| Work to be completed |
Continue the comments on why small effects are almost never exactly zero, starting right after their last sentence.

| Selected extract |
========================================================================

Guess I'd agree. Maybe I was anchored a bit here by the existing term of computational kindness. :)

Fair point. Maybe if I knew you personally I would take you to be the kind of person that doesn't need such careful communication, and hence I would not act in that way. But even besides that, one could make the point that your wondering about my communication style is still a better outcome than somebody else being put into an uncomfortable situation against their will.

I should also note I generally have less confidence in my proposed mitigation strategies than in the phenomena themselves. 

Thanks for the example! It reminds me of how I once was a very active Duolingo user, but then they published some update that changed the color scheme. Suddenly the duolingo interface was brighter and lower contrast, which just gave me a headache. At that point I basically instantly stopped using the app, as I found no setting to change it back to higher contrast. It's not quite the same of course, but probably also something that would be surprising to some product designers -- "if people want to learn a language, surely something so banal as a brightening up the font color a bit would not make them stop using our app".

Another operationalization for the mental model behind this post: let's assume we have two people, Zero-Zoe and Nonzero-Nadia. They are employed by two big sports clubs and are responsible for the living and training conditions of the athletes. Zero-Zoe strictly follows study results that had significant results (and no failed replications) in her decisions. Nonzero-Nadia lets herself be informed by studies in a similar manner, but also takes priors into account for decisions that have little scientific backing, following a "causality is everywhere and effects are (almost) never truly 0" world view, and goes for many speculative but cheap interventions, that are (if indeed non-zero) more likely to be beneficial rather than detrimental.

One view is that Nonzero-Nadia is wasting her time and focuses on too many inconsequential considerations, so will overall do a worse job than Zero-Zoe as she's distracted from where the real benefits can be found.

Another view, and the one I find more likely, is that Nonzero-Nadia can overall achieve better results (in expectation), because she too will follow the most important scientific findings, but on top of that will apply all kinds of small positive effects that Zero-Zoe is missing out on.

(A third view would of course be "it doesn't make any difference at all and they will achieve completely identical results in expectation", but come on, even an "a non-negligible subset of effect sizes is indeed 0"-person would not make that prediction, right?)

You're right of course - in the quoted part I link to the wikipedia article for "almost surely" (as the analogous opposite case of "almost 0"), so yes indeed it can happen that the effect is actually 0, but this is so extremely rare on a continuum of numbers that it doesn't make much sense to highlight that particular hypothesis. 

For many such questions it's indeed impossible to say. But I think there are also many, particularly the types of questions we often tend to ask as humans, where you have reasons to assume that the causal connections collectively point in one direction, even if you can't measure it.

Let's take the question whether improving air quality at someone's home improves their recovery time after exercise. I'd say that this is very likely. But I'd also be a bit surprised if studies were able to show such an effect, because it's probably small, and it's probably hard to get precise measurements. But improving air quality is just an intervention that is generally "good", and will have small but positive effects on all kinds of properties in our lives, and negative effects on much fewer properties. And if we accept that the effect on exercise recovery will not be zero, then I'd say there's a chance of something like 90% that this effect will be beneficial rather than detrimental.

========================================================================

| Dataset section |
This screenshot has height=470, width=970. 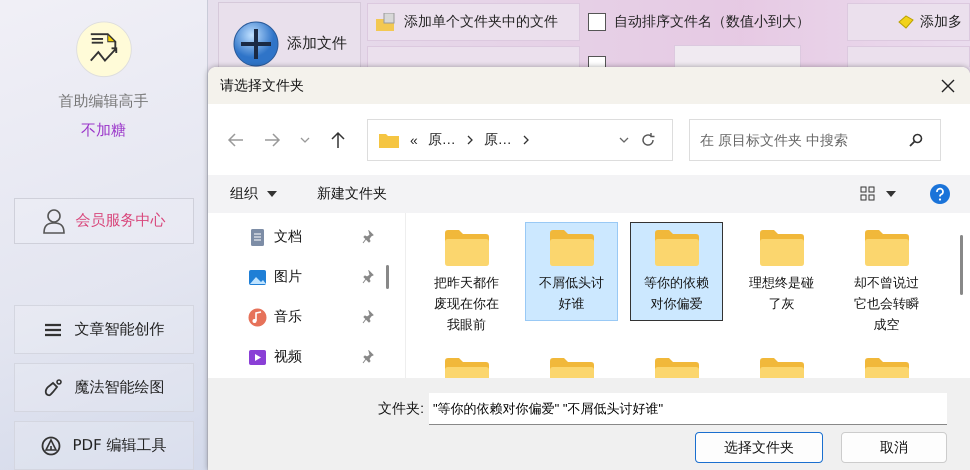 What do you see at coordinates (916, 139) in the screenshot?
I see `search-icon` at bounding box center [916, 139].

========================================================================

| Answer to this task |
Similarly, with many interventions that are supposed to affect behavior of humans, one relevant question that is often answerable is whether the intervention increases or reduces friction. And if we expect no other causal effect that may dominate that one, then often the effect on friction may predict the overall outcome of that intervention.

A basic operationalization of "causality is everywhere" is "if we ran an RCT on some effect with sufficiently many subjects, we'd always reach statistical significance" - which is an empirical claim that I think is true in "almost" all cases. Even for "if I clap today, will it change the temperature in Tokyo tomorrow?". I think I get what you mean by "if causality is everywhere, it is nowhere" (similar to "a theory that can explain everything has no predictive power"), but my "causality is everyhwere" claim is an at least in theory verifiable/falsifiable factual claim about the world.

Of course "two things are causally connected" is not at all the same as "the causal connection is relevant and we should measure it / utilize it / whatever". My basic point is that assuming that something has no causal connection is almost always wrong. Maybe this happens to yield appropriate results, because the effect is indeed so small that you can simply act as if there was no causal connection. But I also believe that the "I believe X and Y have no causal connection at all" world view leads to many errors in judgment, and makes us overlook many relevant effects as well.

Indeed, I fully agree with this. Yet when deciding that something is so small that it's not relevant, it's (in my view anyway) important to be mindful of that, and to be transparent about your "relevance threshold", as other people may disagree about it.

Personally I think it's perfectly fine for people to consciously say "the effect size of this is likely so close to 0 we can ignore it" rather than "there is no effect", because the former may well be completely true, while the latter hints at a level of ignorance that leaves the door for conceptual mistakes wide open.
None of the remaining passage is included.